*Task details*: Would you write out, exactly as they stand, all lines from the one containing "Click the HDMI" through the end of the listing below, and only those?

*Data in this exercise*:

------------------------------

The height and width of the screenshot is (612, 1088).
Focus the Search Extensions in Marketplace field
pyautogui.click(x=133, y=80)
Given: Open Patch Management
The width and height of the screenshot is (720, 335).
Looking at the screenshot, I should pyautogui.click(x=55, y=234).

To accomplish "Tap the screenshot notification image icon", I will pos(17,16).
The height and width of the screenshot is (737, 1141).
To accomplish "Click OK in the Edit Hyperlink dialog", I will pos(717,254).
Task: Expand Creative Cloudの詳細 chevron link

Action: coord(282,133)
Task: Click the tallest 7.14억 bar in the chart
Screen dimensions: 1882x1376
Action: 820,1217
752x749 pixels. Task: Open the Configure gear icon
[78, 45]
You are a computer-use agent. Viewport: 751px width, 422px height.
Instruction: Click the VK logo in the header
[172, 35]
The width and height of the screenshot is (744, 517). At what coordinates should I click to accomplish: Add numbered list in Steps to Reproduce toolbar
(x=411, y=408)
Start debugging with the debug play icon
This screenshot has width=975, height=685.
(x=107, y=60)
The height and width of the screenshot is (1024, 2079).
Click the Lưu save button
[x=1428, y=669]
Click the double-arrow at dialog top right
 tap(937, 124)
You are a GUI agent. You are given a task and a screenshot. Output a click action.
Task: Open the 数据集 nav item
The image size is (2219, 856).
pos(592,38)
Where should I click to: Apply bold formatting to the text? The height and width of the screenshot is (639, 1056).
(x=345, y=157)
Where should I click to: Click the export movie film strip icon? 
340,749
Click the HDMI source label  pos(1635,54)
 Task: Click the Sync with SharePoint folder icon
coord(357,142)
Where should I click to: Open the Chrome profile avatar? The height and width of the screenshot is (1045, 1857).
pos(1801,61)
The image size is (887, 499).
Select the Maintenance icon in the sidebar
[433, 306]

------------------------------

*Response below*:
Click the HDMI source label  pos(1635,54)
 Task: Click the Sync with SharePoint folder icon
coord(357,142)
Where should I click to: Open the Chrome profile avatar? The height and width of the screenshot is (1045, 1857).
pos(1801,61)
The image size is (887, 499).
Select the Maintenance icon in the sidebar
[433, 306]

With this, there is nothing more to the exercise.